— Task to carry out —
Rewrite the lines below, putting "Point out an element on the screen" wherever "Locate an element on the screen" appears and keeping everything else the same.

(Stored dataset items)
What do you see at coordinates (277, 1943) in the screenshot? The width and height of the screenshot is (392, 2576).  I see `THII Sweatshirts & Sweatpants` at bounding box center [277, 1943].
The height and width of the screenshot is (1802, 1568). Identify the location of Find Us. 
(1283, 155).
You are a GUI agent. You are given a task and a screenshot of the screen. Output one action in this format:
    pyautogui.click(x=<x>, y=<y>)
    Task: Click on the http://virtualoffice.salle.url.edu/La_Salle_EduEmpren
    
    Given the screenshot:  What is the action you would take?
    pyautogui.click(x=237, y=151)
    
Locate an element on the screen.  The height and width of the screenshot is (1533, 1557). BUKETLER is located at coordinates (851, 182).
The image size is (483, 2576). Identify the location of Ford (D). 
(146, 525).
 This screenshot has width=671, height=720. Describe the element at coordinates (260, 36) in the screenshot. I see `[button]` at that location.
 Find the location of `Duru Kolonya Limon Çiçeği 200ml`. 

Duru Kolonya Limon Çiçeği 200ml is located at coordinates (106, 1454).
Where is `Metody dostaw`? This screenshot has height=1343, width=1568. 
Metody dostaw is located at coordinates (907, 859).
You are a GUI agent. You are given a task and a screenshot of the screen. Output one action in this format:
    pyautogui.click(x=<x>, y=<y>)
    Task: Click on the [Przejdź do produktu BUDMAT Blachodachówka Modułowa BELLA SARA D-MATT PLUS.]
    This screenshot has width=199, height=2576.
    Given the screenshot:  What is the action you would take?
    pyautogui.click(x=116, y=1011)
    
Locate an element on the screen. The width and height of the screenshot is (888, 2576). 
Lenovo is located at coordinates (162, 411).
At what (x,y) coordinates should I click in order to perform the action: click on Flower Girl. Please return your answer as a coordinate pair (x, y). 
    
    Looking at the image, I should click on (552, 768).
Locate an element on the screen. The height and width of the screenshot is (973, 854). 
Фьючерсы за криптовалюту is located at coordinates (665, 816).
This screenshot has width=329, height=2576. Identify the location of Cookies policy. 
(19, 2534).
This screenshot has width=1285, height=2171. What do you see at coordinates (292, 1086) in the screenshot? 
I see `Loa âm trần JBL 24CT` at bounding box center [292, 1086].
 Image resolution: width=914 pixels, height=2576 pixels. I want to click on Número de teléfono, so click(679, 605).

— Output below —
What do you see at coordinates (277, 1943) in the screenshot? The width and height of the screenshot is (392, 2576).  I see `THII Sweatshirts & Sweatpants` at bounding box center [277, 1943].
The height and width of the screenshot is (1802, 1568). Identify the location of Find Us. 
(1283, 155).
You are a GUI agent. You are given a task and a screenshot of the screen. Output one action in this format:
    pyautogui.click(x=<x>, y=<y>)
    Task: Click on the http://virtualoffice.salle.url.edu/La_Salle_EduEmpren
    
    Given the screenshot:  What is the action you would take?
    pyautogui.click(x=237, y=151)
    
Point out an element on the screen.  The height and width of the screenshot is (1533, 1557). BUKETLER is located at coordinates (851, 182).
The image size is (483, 2576). Identify the location of Ford (D). 
(146, 525).
 This screenshot has width=671, height=720. Describe the element at coordinates (260, 36) in the screenshot. I see `[button]` at that location.
 Find the location of `Duru Kolonya Limon Çiçeği 200ml`. 

Duru Kolonya Limon Çiçeği 200ml is located at coordinates (106, 1454).
Where is `Metody dostaw`? This screenshot has height=1343, width=1568. 
Metody dostaw is located at coordinates (907, 859).
You are a GUI agent. You are given a task and a screenshot of the screen. Output one action in this format:
    pyautogui.click(x=<x>, y=<y>)
    Task: Click on the [Przejdź do produktu BUDMAT Blachodachówka Modułowa BELLA SARA D-MATT PLUS.]
    This screenshot has width=199, height=2576.
    Given the screenshot:  What is the action you would take?
    pyautogui.click(x=116, y=1011)
    
Point out an element on the screen. The width and height of the screenshot is (888, 2576). 
Lenovo is located at coordinates (162, 411).
At what (x,y) coordinates should I click in order to perform the action: click on Flower Girl. Please return your answer as a coordinate pair (x, y). 
    
    Looking at the image, I should click on (552, 768).
Point out an element on the screen. The height and width of the screenshot is (973, 854). 
Фьючерсы за криптовалюту is located at coordinates (665, 816).
This screenshot has width=329, height=2576. Identify the location of Cookies policy. 
(19, 2534).
This screenshot has width=1285, height=2171. What do you see at coordinates (292, 1086) in the screenshot? 
I see `Loa âm trần JBL 24CT` at bounding box center [292, 1086].
 Image resolution: width=914 pixels, height=2576 pixels. I want to click on Número de teléfono, so click(679, 605).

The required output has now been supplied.